On the last night, and across the whole fest, the sociality, arguably the most important subjective factor of any meet, which I actively select or deselect, being as it is often laden with nervousness and alcohol, was wholly generous – friendly, but not overbearing, dedicated to the readings and arts performances, but always personal and conversational. Often very funny too. People had a sense of humour heavy with dark corners. A rare thing for me to stay out late night after night from desire, dry as a bone, increasingly comfortable in lighting everyone up. Slovak poets and artists, on the whole, seem not to regard themselves haughtily, they seem hungry and dynamic, but unpretentious, and the visiting poets too, definitely diamoned the talking without being at all self regarding.. The locals are really interested in work from outside Slovakia but remain in touch with their own authenticity. This is perhaps the word I would best use to describe the people and the majority of the work at the festival, and the atmosphere. There was little pretence, it was uniformly friendly. They also all speak English and I was able to get away with my monogloticism, though frequently apologising to people who speak five languages plus.

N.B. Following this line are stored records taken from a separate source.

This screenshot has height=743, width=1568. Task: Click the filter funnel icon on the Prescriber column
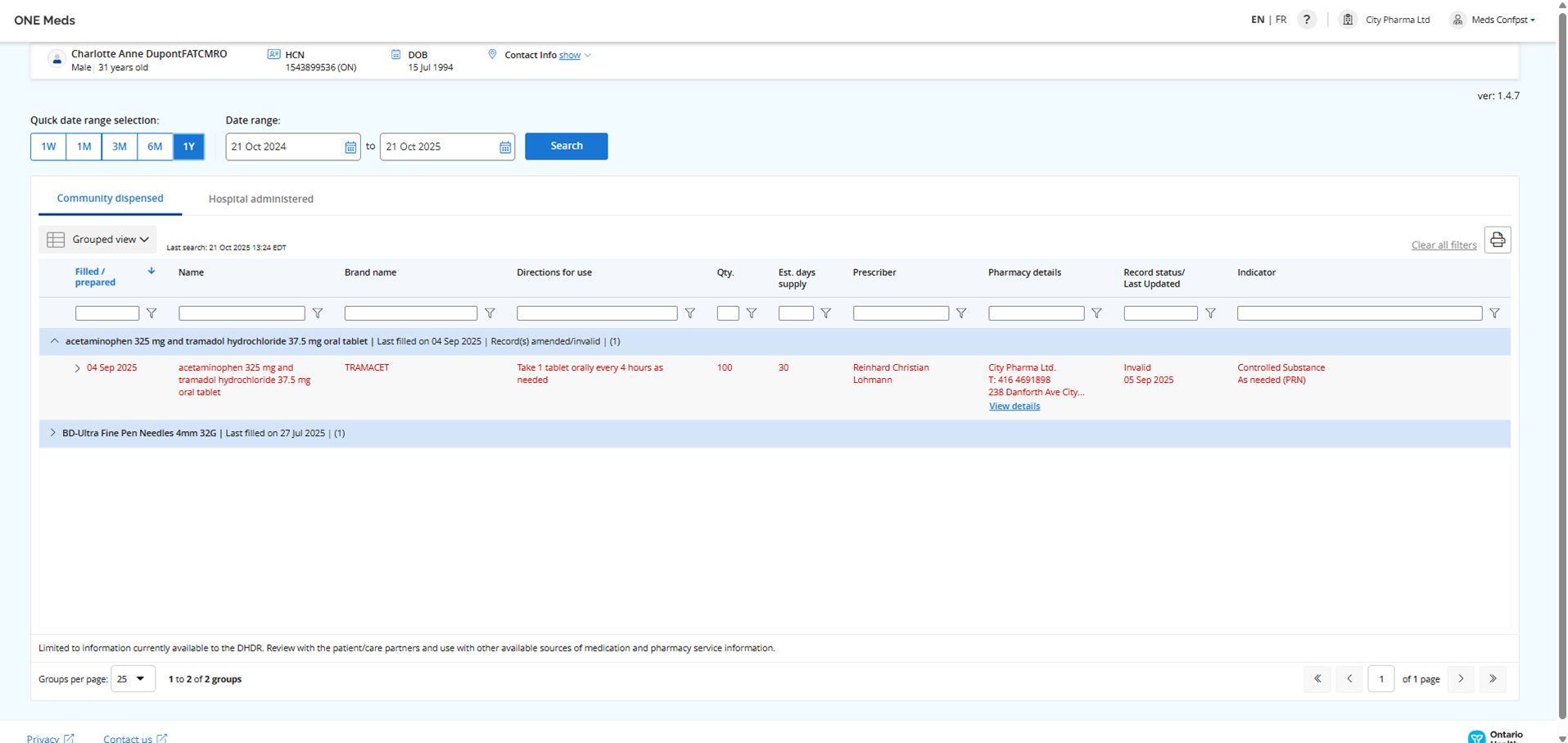(x=960, y=313)
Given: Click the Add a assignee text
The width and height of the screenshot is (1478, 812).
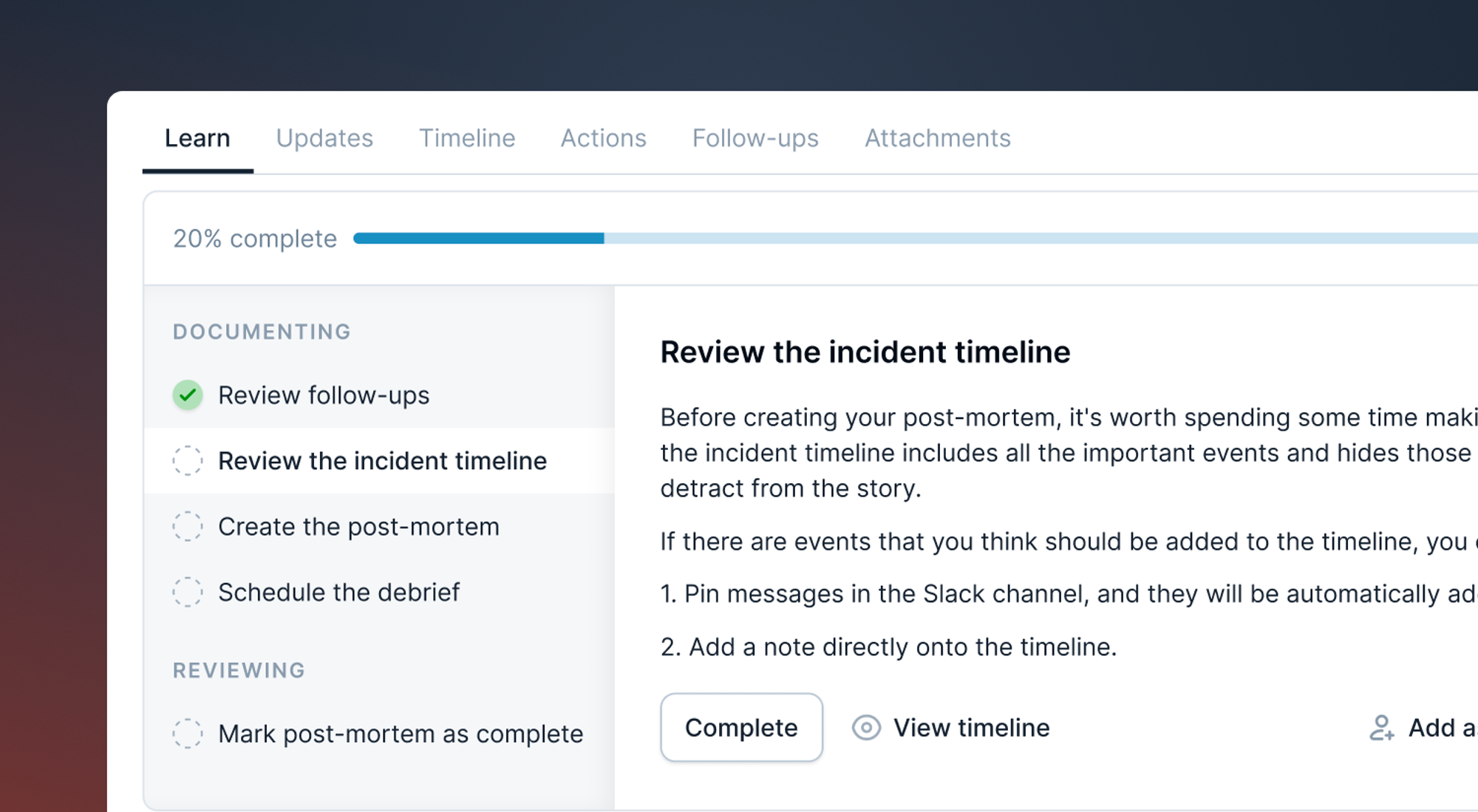Looking at the screenshot, I should click(x=1441, y=728).
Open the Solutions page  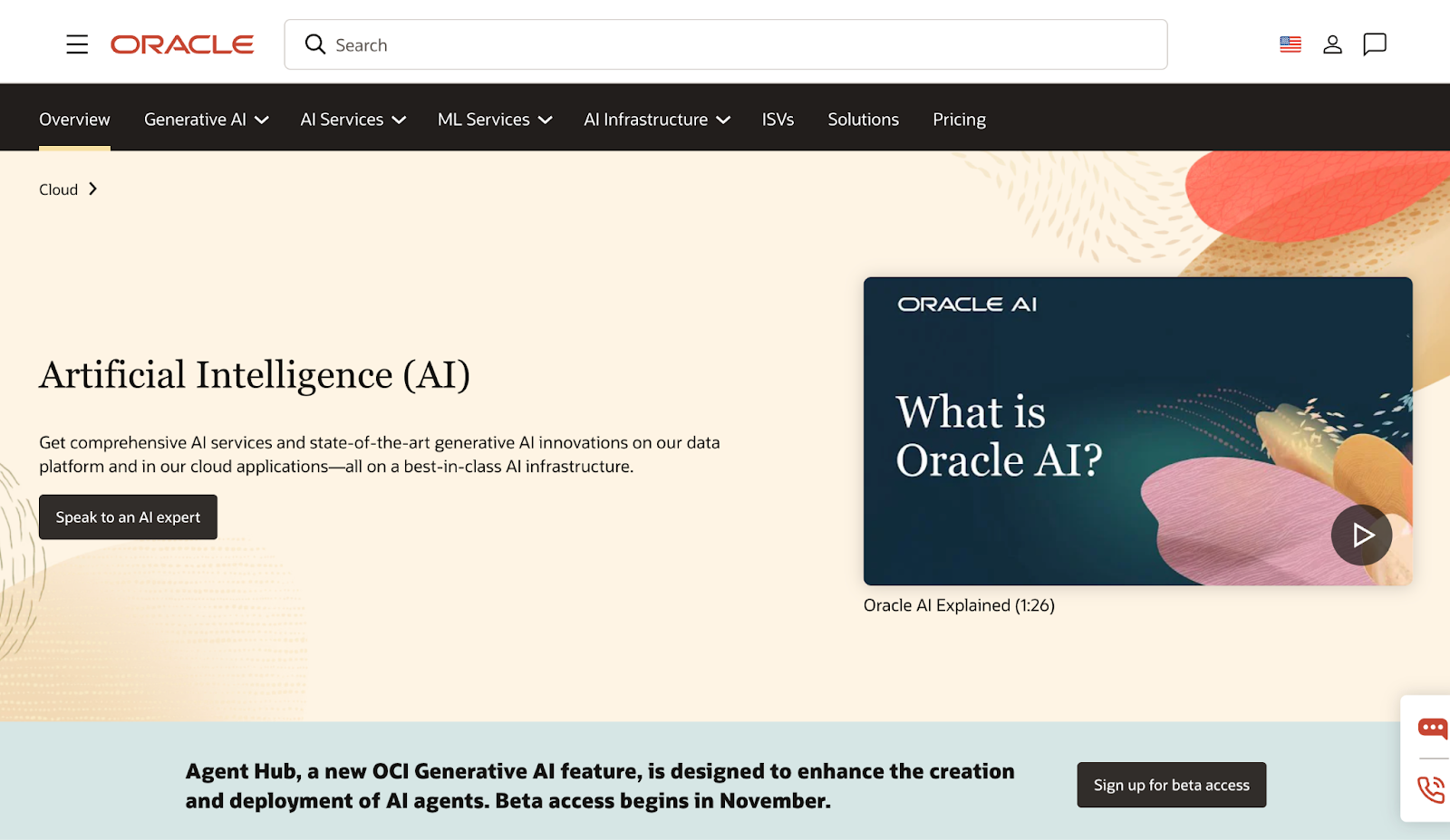point(863,119)
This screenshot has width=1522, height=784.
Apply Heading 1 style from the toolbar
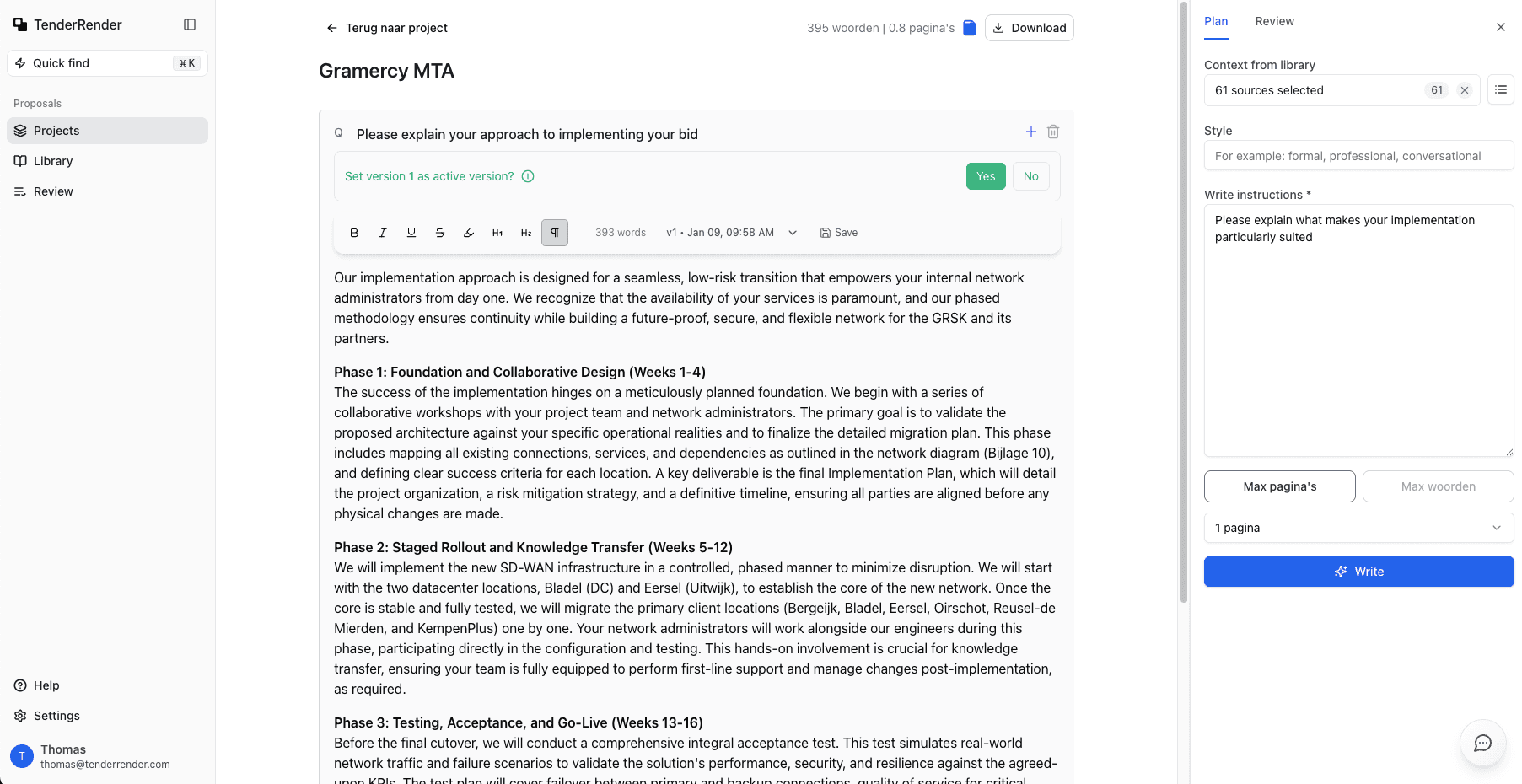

It is not always the case that thirty or so poets, dropped into a city together, will gel. I often think the immaterial nature of our creative connection is overstated in terms of predicting how people get on, its just about whether people are kind and humble or not. For an undertaking this size, the connections made between the poets were really inspirational. I had so many generative conversations with those attending and discovered so much new work from across Europe and even beyond. I feel like some relationships were the first step into friendships / collaborations / correspondences that might span my life, and so if poetry is the vehicle of that, all the better, as long as it happens on and again. Im fortunate to have gone, to have been exposed to what I was and will remember Bratislava all lit up by the best circumstances I could imagine.